Reproduce the following entries verbatim, omitting any pictures from your reproduction.

===== Excerpted records

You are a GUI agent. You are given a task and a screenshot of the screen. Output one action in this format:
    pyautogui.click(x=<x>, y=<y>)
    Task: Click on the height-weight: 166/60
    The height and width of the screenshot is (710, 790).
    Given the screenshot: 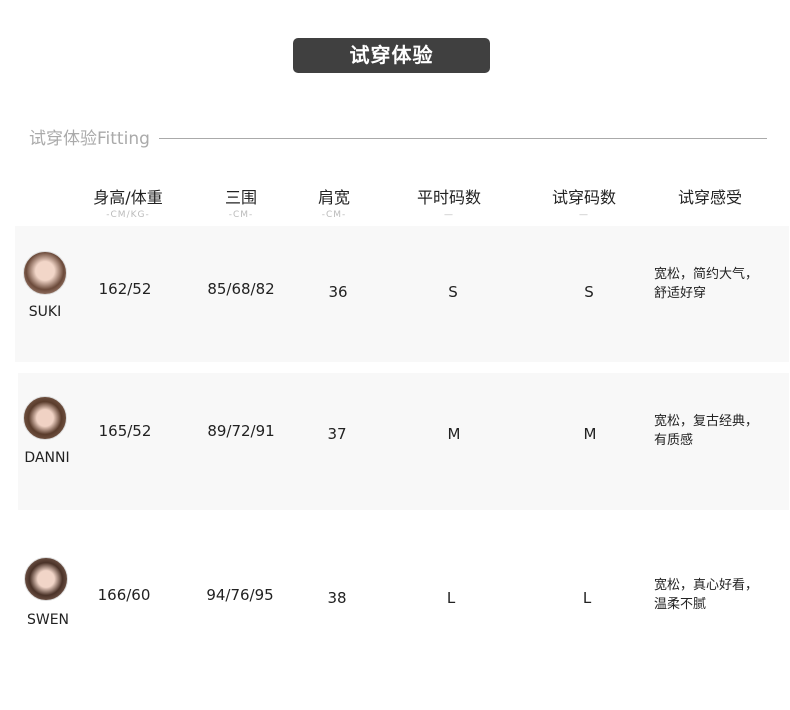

==========

= Response to this task =
You are a GUI agent. You are given a task and a screenshot of the screen. Output one action in this format:
    pyautogui.click(x=<x>, y=<y>)
    Task: Click on the height-weight: 166/60
    The height and width of the screenshot is (710, 790).
    Given the screenshot: 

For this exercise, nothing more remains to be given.